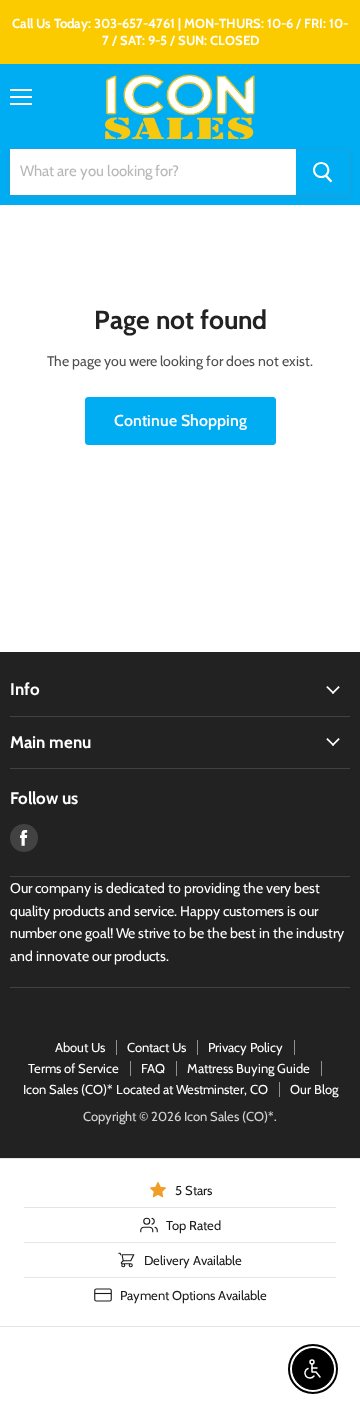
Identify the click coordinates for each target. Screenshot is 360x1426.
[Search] (323, 172)
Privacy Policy (245, 1047)
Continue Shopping (180, 420)
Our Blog (314, 1089)
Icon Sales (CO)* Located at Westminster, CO (145, 1089)
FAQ (153, 1068)
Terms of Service (73, 1068)
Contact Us (156, 1047)
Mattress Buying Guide (248, 1068)
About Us (80, 1047)
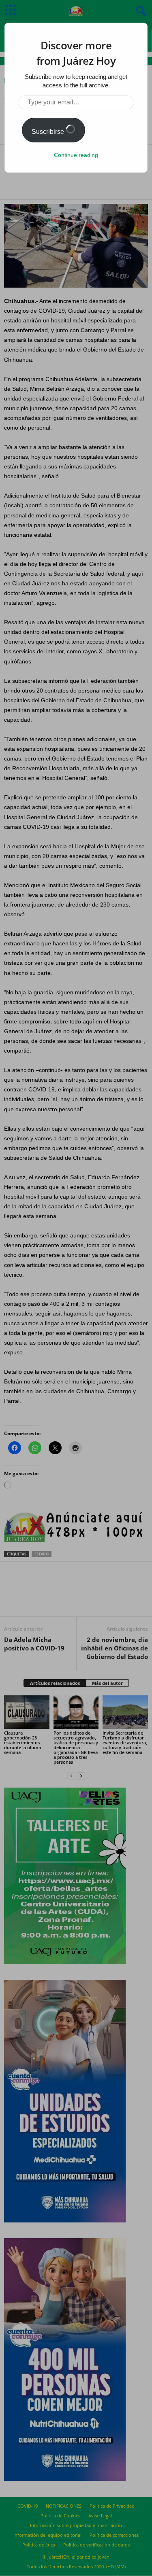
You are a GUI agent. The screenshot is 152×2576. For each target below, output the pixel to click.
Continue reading (76, 155)
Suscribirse (49, 131)
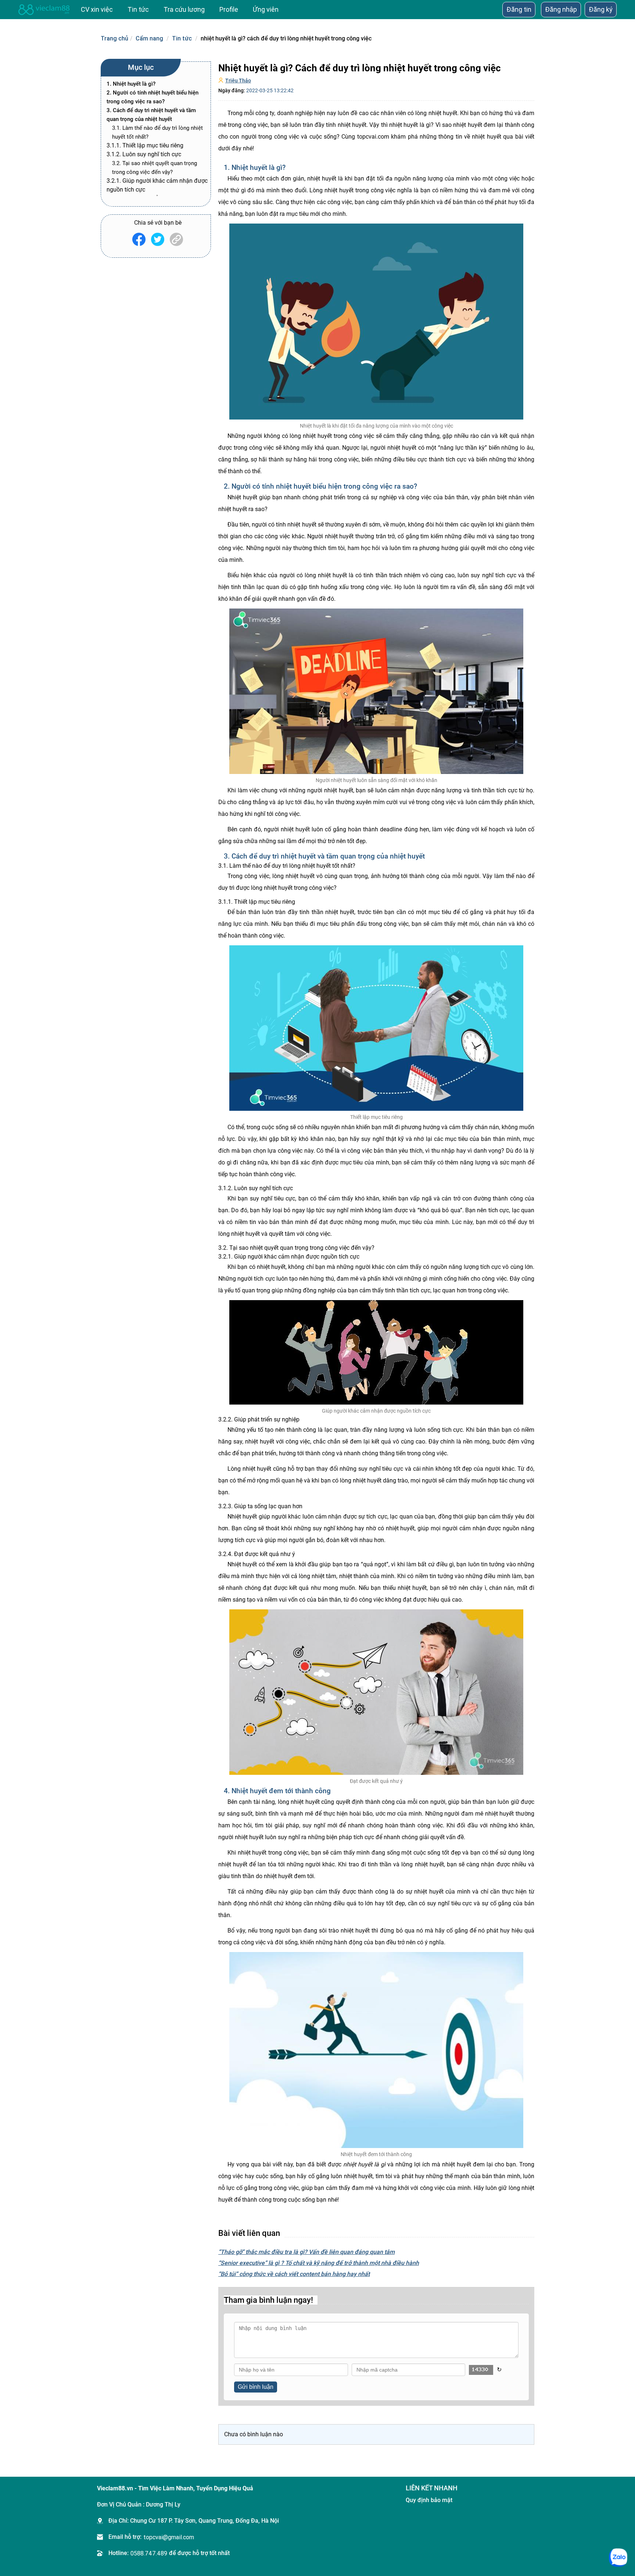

=-=-=

▶ _WORK ORDER_:
Copy out the data verbatim, excluding the pictures.

▶ _RESPONSE BOX_:
Identify the click coordinates for each target. Screenshot is 360x1426.
[Search] (323, 172)
Privacy Policy (245, 1047)
Continue Shopping (180, 420)
Our Blog (314, 1089)
Icon Sales (CO)* Located at Westminster, CO (145, 1089)
FAQ (153, 1068)
Terms of Service (73, 1068)
Contact Us (156, 1047)
Mattress Buying Guide (248, 1068)
About Us (80, 1047)
You are a GUI agent. The screenshot is 152×2576. For each target below, output the pixel to click.
Continue reading (76, 155)
Suscribirse (49, 131)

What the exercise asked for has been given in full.